11 thoughts on “The Long Run Elasticity of Farm Product Prices and the US Dollar

  1. Moses Herzog

    As is often true for me with the more mathematical/ equation based posts, not conceptualizing a large portion of this. But will breakdown the terminology and see if I can get a broad grasp of it. When I compare myself in Economics to a guy like Menzie, Krugman, or Stanley Fischer I rank myself about a 2 on a 1-to-10 scale. When I compare myself to the broad public and politicians I rank myself a strong 8. So what are the odds a Navarro, Kudrow, or trump are grasping the implications of the above, if I am only grasping a small portion of it?? Like being told Roseanne Barr is the new moderator of your group mental therapy sessions.

  2. Zi Zi

    Strong dollar is caused by debt ceiling.

    I don’t doubt the good and honest intentions in the strong concerns but if you’re ever in political power you dig a tomb for the nation.

  3. Moses Herzog

    Not that Swisher is the first to open this topic, but still a good read. This is another of many reasons why Tim Cook’s pandering (or panhandling??) to trump is bothersome:

    As a homosexual man, one “would think” that Tim Cook is aware of the dangers of flirting with a megalomaniac with fantasies of authoritarianism—apparently Cook being a member of a severely oppressed segment of society has provided Cook with no enlightenment in this realm. “Leading by example” appears to be lost on Mr. Cook when there is no payoff or remuneration in it.

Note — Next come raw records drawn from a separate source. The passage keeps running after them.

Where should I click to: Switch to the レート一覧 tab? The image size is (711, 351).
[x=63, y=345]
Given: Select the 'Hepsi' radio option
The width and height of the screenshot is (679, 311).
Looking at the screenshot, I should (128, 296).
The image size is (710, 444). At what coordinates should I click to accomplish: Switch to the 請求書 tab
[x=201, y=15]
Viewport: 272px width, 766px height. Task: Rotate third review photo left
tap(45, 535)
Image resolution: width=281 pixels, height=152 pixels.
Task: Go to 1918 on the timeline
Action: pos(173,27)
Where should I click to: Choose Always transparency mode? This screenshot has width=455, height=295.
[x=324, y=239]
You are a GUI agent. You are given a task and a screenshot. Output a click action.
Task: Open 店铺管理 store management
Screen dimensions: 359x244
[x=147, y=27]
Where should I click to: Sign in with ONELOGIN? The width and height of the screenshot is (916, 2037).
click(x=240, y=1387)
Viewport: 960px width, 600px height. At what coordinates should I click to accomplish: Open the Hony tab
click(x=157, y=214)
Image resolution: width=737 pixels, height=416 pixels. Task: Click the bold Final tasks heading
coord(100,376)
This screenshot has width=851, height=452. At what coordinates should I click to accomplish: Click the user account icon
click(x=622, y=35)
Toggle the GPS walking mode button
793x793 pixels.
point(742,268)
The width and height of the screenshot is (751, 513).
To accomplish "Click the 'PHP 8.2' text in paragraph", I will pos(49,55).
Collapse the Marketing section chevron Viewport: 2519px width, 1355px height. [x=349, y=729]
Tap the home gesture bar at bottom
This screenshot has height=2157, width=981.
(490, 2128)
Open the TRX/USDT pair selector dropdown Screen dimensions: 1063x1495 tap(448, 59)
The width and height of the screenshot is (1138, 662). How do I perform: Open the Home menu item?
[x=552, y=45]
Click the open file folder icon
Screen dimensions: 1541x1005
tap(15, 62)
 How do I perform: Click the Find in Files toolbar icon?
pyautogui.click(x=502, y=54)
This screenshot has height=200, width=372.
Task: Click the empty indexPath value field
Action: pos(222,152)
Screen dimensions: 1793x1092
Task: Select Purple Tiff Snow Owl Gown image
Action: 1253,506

    This more recent trump trade move also indirectly/loosely relates to elasticity, as I believe elasticity for electronics and elasticity for farm products is quite different, which I’m relatively certain Menzie has written about on this blog before.

  4. Abe

    Dr. Chubb – Always enjoyed your commentary but as a non-economist this one is throwing me for a loop. Could you put into layman’s term why an increase in the dollar exchange rate variable is a dollar depreciation?

    1. Menzie Chinn Post author

      Abe: This is an international finance convention, where the “exchange rate” is defined as the “price of foreign currency”, e.g., for an American, how many US dollars to buy a single euro. Using such a convention, a rise in the “exchange rate” is a depreciation/devaluation.

      1. Moses Herzog

        @ pgl
        I was thinking the exact same thing. I’m going to Google this in about 25 seconds and I have the distinct sense I am going to be “let down” in this query.

  5. AS

    Professor Chinn,
    Trying to duplicate your charts, I assume that the real price of farm products is computed using the FRED series: wpu01/cpiaucsL.
    However, I don’t think I understand the exchange rate portion of your chart. If I use the FRED real exchange rate broad based series, twexbpa, I don’t show the same values as you show.

    A little help is needed.


      1. AS

        I thought you had divided by 100, but did not think about the inversion, except that the inversion captures that the price of goods in dollar terms would move inversely to the value of the dollar ( if I am thinking correctly).

  6. AS

    If I have duplicated your model somewhat correctly, it looks like an ECM model is saying that the forecasted farm price decline for September 2018 may be about 1.3% in real terms. Does this seem close to what you might think?